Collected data
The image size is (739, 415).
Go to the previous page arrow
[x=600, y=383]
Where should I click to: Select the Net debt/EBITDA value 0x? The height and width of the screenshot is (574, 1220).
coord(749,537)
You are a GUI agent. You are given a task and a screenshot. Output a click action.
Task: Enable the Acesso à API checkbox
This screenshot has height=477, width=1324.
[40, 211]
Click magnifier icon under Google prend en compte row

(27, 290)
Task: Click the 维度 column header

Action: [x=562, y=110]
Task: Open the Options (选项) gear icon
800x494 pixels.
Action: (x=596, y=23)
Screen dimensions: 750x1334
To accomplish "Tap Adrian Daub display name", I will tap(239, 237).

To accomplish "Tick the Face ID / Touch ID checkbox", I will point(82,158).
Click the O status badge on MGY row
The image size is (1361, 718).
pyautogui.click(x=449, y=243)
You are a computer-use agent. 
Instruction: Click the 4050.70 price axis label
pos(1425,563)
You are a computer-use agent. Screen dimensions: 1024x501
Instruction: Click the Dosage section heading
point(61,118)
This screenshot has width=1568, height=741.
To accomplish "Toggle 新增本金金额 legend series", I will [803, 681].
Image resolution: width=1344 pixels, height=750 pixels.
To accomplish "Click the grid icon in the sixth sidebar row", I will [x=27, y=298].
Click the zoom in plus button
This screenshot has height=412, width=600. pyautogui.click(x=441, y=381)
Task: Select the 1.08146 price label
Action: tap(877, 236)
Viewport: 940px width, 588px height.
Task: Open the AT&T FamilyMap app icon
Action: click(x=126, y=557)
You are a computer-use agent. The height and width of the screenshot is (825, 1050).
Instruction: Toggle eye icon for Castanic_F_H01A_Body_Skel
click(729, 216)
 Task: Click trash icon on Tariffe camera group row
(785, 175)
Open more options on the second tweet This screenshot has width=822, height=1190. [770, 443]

* _WHAT NEEDS TO BE DONE_
Every line of the data should be copied exactly.

* _YOUR SOLUTION_
The image size is (739, 415).
Go to the previous page arrow
[x=600, y=383]
Where should I click to: Select the Net debt/EBITDA value 0x? The height and width of the screenshot is (574, 1220).
coord(749,537)
You are a GUI agent. You are given a task and a screenshot. Output a click action.
Task: Enable the Acesso à API checkbox
This screenshot has height=477, width=1324.
[40, 211]
Click magnifier icon under Google prend en compte row

(27, 290)
Task: Click the 维度 column header

Action: [x=562, y=110]
Task: Open the Options (选项) gear icon
800x494 pixels.
Action: (x=596, y=23)
Screen dimensions: 750x1334
To accomplish "Tap Adrian Daub display name", I will tap(239, 237).

To accomplish "Tick the Face ID / Touch ID checkbox", I will point(82,158).
Click the O status badge on MGY row
The image size is (1361, 718).
pyautogui.click(x=449, y=243)
You are a computer-use agent. 
Instruction: Click the 4050.70 price axis label
pos(1425,563)
You are a computer-use agent. Screen dimensions: 1024x501
Instruction: Click the Dosage section heading
point(61,118)
This screenshot has width=1568, height=741.
To accomplish "Toggle 新增本金金额 legend series", I will [803, 681].
Image resolution: width=1344 pixels, height=750 pixels.
To accomplish "Click the grid icon in the sixth sidebar row", I will [x=27, y=298].
Click the zoom in plus button
This screenshot has height=412, width=600. pyautogui.click(x=441, y=381)
Task: Select the 1.08146 price label
Action: tap(877, 236)
Viewport: 940px width, 588px height.
Task: Open the AT&T FamilyMap app icon
Action: click(x=126, y=557)
You are a computer-use agent. The height and width of the screenshot is (825, 1050).
Instruction: Toggle eye icon for Castanic_F_H01A_Body_Skel
click(729, 216)
 Task: Click trash icon on Tariffe camera group row
(785, 175)
Open more options on the second tweet This screenshot has width=822, height=1190. [770, 443]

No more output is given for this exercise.